El nombre de Antonio Beltrán no
aparece en los buscadores, al menos no el Antonio Beltrán al que me refiero,
pero estará siempre en el corazón de quienes le conocimos. Por supuesto, su
memoria permanecerá bien arraigada en su familia, que compartió con él las idas
y venidas de la suerte y del infortunio. De todo ello son conscientes las
hermanas de la Cruz, muy vinculadas con ellos. Pero el efecto de su calidad
humana nos acompañará hasta el último aliento a quienes tuvimos el honor y el
privilegio de echar con él buenas y sustanciosas charlas. Era un hombre
modesto, mucho más que cualquiera de sus interlocutores. Sabía escuchar y tenía
mucho que decir. Su vida era trabajar y servir a los demás con la esperanza
puesta en no defraudarles nunca. Eso es muy difícil de encontrar, y más en el
mundo actual. Sin estudios, sus recuerdos eran de jugar al toro en la Alameda.
De hecho, quiso ser torero, y un hermano suyo llegó a debutar en la Maestranza.
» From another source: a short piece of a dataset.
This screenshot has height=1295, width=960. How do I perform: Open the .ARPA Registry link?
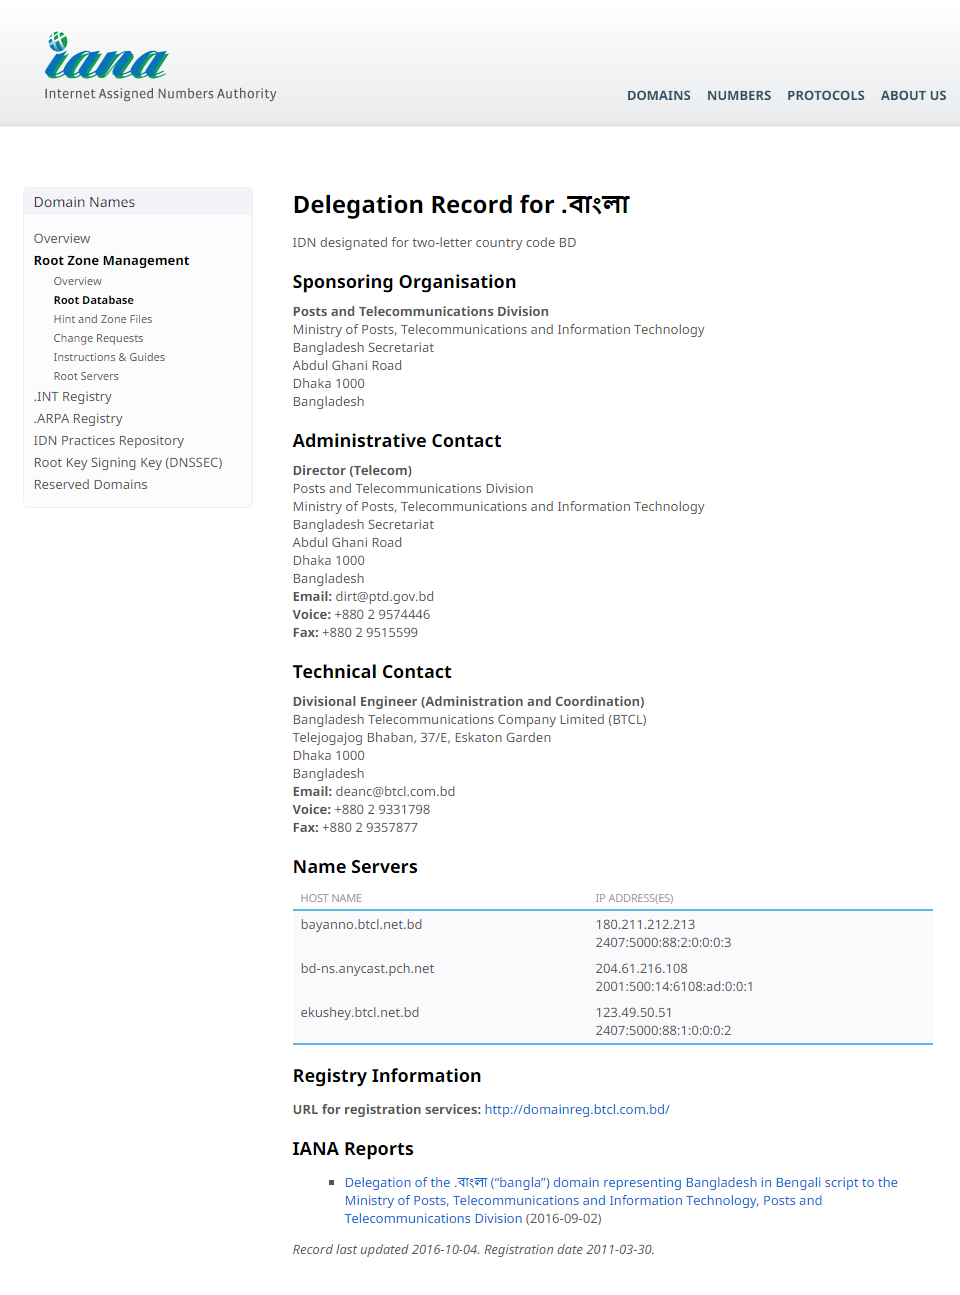(x=78, y=419)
Pero su ocupación en la vida fue, sobre todo, de camarero. De alguna manera,
llevar la servilleta como los profesionales de antes guardaba cierta lejana y abstracta
semejanza con el uso de la muleta. Hablaba de los ambientes taurinos con los
ojos perdidos, trasladándose en cuerpo y alma a su niñez, antes de sufrir mucho
y de perder las fuerzas, día a día, de la barra a las mesas del Vía Véneto o
del restaurante del hotel Fernando III, donde le sorprendió otra muerte cruenta
y traicionera.
Fue Antonio también paracaidista,
durante aquellos servicios militares de tres años, y presumía de ello ante las
fotos en sepia (naturales, sin photoshop). Aunque cuando realmente voló a lo alto,
hasta rozar esas nubes sobre las que ya habita, fue en su queridísima Hermandad
de La Carretería, a la que se entregó con la fidelidad de los capilleres
antiguos y el espíritu de un zagal. Velaba por sus Titulares con la veneración
de un ermitaño. Y si tocaba volver a los quehaceres de la hostelería, allí
estaba Antonio, en el bar atendiendo a “la parroquia” con una sonrisa leve en
su semblante, y esos ojillos inquietos husmeando siempre en los rincones, presto
a cambiar un botellín o limpiar una mesa. Nunca faltó de nada en el
frigorífico, y estoy por pensar que alguna vez se le escapó un milagro al
multiplicar las botellas y encontrar espacio donde no lo había. Mimaba los
enseres, con predilección por el imponente paso que hace viable lo imposible en
Varflora cada Viernes Santo. El Cristo de la Salud y María Santísima en sus
advocaciones de la Luz y Mayor Dolor en su Soledad, que eran para él la cima de
la felicidad, sabrán premiarle lo que sin duda sus hermanos no alcanzamos a
ofrecerle. Sus restos reposarán en la cripta de la capilla tonelera, uno de
cuyos últimos miembros gremiales fue pariente suyo. Descanse en paz, Antonio,
con quien compartí tantos ratos de ese lazo que une a las personas más que
ningún otro: la animada conversación.
Antonio Beltrán Risquete nació en
Sevilla el 25 de enero de 1934. Ha muerto tres días antes de su 84 cumpleaños
también en Sevilla. Fue capiller de la Hermandad de La Carretería.